Dataset content ::
* * * * *

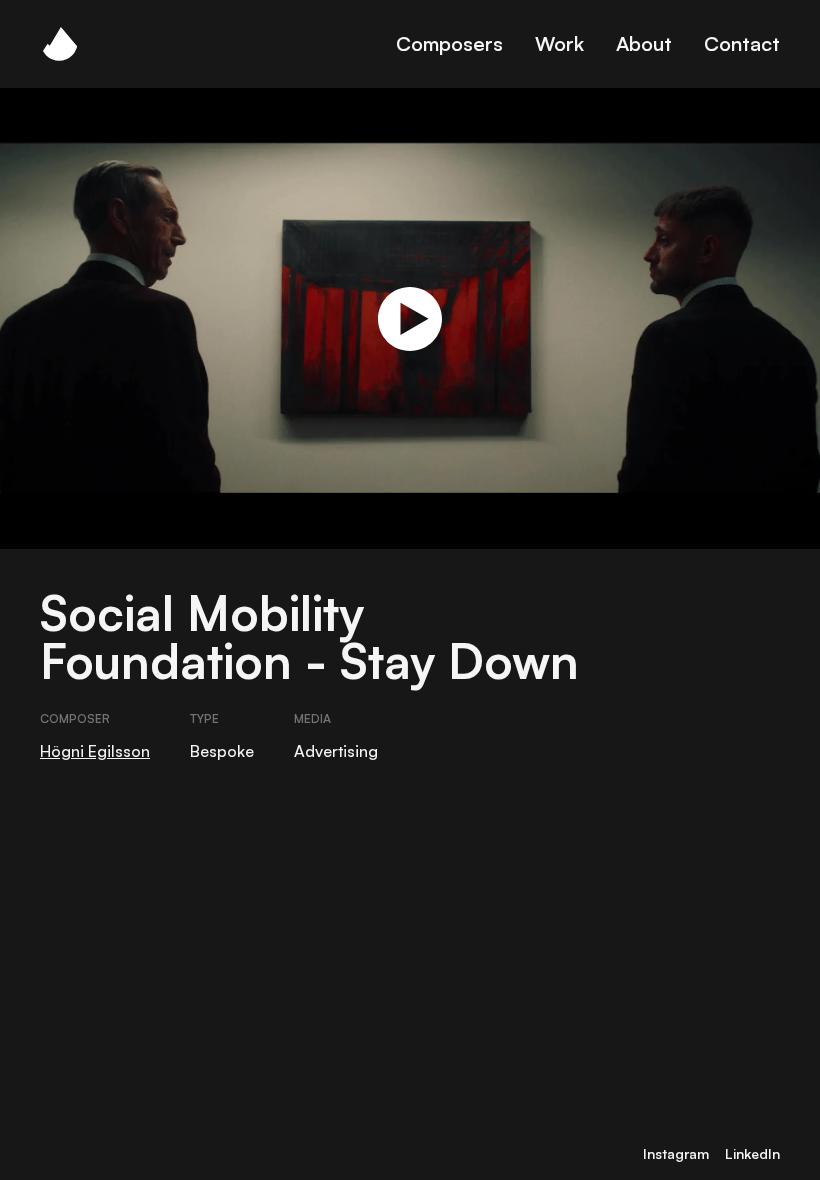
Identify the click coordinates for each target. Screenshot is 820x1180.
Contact (742, 43)
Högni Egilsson (95, 751)
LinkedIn (752, 1153)
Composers (449, 43)
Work (559, 43)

* * * * *

Please print out the entries above exactly. The pictures stay out.

Identify the click coordinates for each target. Screenshot is 820x1180.
Contact (742, 43)
Högni Egilsson (95, 751)
LinkedIn (752, 1153)
Composers (449, 43)
Work (559, 43)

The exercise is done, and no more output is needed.